Sift the listing for lines that hold the string "value" and pull them out.

Task input:
↓

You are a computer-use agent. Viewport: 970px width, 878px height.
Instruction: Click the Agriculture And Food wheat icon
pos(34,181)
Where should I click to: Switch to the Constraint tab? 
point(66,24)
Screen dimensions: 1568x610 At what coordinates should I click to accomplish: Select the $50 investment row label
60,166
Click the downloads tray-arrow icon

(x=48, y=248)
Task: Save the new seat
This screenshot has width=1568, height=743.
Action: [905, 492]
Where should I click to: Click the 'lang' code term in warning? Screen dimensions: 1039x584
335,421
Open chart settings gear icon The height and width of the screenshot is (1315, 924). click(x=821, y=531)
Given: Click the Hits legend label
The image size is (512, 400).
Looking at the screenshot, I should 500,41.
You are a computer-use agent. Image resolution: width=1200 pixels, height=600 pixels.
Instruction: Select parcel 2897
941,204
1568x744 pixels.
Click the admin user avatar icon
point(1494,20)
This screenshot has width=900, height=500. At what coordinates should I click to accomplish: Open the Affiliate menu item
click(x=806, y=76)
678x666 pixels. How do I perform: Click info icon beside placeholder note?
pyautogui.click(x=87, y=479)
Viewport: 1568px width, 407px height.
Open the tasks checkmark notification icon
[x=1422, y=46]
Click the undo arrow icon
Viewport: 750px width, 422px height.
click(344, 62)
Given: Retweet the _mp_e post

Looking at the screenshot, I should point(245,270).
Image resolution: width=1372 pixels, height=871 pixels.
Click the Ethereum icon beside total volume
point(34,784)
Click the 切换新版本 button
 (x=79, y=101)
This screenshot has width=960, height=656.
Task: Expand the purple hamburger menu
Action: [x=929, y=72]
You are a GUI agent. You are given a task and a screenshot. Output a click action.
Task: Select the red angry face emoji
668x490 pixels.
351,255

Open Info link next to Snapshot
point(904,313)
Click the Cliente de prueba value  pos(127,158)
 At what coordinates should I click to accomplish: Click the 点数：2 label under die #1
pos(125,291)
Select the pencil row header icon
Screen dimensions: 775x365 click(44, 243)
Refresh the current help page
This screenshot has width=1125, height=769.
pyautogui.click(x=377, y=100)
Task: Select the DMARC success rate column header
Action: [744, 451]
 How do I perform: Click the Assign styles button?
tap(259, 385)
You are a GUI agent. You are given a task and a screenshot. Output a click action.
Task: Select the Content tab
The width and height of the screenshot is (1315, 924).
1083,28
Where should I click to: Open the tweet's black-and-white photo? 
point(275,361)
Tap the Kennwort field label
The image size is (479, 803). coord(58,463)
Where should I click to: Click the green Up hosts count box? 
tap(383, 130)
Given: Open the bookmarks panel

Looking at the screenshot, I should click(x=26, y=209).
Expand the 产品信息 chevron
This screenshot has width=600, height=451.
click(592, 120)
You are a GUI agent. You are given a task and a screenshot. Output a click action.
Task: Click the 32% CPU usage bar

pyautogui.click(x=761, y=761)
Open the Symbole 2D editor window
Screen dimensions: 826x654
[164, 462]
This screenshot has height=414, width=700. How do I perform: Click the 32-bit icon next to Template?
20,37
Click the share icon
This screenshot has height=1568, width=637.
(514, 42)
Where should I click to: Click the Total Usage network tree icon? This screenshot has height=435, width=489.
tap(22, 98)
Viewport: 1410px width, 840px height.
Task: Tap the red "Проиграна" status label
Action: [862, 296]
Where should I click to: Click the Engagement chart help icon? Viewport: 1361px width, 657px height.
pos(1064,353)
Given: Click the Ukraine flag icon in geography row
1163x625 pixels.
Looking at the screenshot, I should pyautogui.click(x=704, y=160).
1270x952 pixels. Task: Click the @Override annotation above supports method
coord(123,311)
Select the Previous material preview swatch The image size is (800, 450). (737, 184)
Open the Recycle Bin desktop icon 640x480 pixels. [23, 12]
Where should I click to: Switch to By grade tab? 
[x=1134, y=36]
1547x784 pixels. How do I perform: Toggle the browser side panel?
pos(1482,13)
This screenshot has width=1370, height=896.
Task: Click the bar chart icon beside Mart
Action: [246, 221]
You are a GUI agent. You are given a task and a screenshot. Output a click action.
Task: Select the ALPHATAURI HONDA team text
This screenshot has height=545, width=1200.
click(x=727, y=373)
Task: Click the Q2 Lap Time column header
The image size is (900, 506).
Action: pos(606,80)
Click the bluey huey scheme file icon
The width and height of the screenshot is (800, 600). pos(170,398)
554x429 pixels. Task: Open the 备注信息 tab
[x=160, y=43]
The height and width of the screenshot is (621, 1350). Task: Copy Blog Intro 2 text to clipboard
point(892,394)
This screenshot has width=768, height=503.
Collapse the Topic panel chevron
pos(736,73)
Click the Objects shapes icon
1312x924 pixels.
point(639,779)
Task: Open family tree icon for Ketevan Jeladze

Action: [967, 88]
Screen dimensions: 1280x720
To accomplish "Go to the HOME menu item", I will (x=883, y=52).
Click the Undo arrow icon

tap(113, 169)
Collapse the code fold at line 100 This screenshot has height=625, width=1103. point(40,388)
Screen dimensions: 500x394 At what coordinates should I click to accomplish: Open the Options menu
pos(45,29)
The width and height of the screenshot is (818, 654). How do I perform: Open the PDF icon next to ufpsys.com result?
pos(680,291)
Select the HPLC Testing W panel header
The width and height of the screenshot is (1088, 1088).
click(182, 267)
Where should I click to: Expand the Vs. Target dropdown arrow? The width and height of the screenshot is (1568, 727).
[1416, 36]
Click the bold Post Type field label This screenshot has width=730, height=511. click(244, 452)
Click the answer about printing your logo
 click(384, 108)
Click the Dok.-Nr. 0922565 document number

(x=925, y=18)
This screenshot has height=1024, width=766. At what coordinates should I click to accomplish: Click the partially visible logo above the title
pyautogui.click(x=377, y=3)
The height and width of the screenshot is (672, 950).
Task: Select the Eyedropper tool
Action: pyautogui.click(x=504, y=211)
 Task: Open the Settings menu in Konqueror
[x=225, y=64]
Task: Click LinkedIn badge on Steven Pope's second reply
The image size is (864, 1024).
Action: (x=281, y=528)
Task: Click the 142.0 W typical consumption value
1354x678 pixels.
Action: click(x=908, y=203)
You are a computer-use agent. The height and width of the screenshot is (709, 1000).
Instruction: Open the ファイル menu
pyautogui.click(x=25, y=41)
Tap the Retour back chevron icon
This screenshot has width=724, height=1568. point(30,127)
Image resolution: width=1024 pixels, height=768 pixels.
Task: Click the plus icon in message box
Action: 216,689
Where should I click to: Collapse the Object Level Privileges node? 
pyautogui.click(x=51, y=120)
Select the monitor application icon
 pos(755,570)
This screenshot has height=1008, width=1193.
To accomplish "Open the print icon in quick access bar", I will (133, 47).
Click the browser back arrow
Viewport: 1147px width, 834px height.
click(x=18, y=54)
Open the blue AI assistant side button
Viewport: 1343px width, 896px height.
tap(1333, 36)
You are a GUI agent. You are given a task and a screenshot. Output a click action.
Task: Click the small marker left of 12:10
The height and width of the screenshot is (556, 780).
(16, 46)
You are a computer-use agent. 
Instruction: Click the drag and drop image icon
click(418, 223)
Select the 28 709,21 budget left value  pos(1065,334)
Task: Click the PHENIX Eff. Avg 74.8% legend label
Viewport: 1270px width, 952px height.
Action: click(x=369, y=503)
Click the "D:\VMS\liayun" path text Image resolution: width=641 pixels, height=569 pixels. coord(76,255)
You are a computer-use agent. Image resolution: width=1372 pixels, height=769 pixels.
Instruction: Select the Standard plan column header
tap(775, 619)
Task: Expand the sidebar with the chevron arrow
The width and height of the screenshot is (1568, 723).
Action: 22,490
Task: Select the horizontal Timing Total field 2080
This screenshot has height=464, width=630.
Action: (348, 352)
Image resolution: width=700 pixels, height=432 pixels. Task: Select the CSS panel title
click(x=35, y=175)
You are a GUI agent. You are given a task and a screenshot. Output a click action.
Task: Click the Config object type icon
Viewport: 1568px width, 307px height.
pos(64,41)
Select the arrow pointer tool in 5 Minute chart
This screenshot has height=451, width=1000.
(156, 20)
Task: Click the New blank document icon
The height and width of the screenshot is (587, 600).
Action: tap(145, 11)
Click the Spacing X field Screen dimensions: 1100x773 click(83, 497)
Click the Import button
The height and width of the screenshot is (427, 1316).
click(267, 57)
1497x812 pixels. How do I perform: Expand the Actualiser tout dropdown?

↑

Solution for this exercise:
Click the Cliente de prueba value  pos(127,158)
Task: Click the 142.0 W typical consumption value
Select the 28 709,21 budget left value  pos(1065,334)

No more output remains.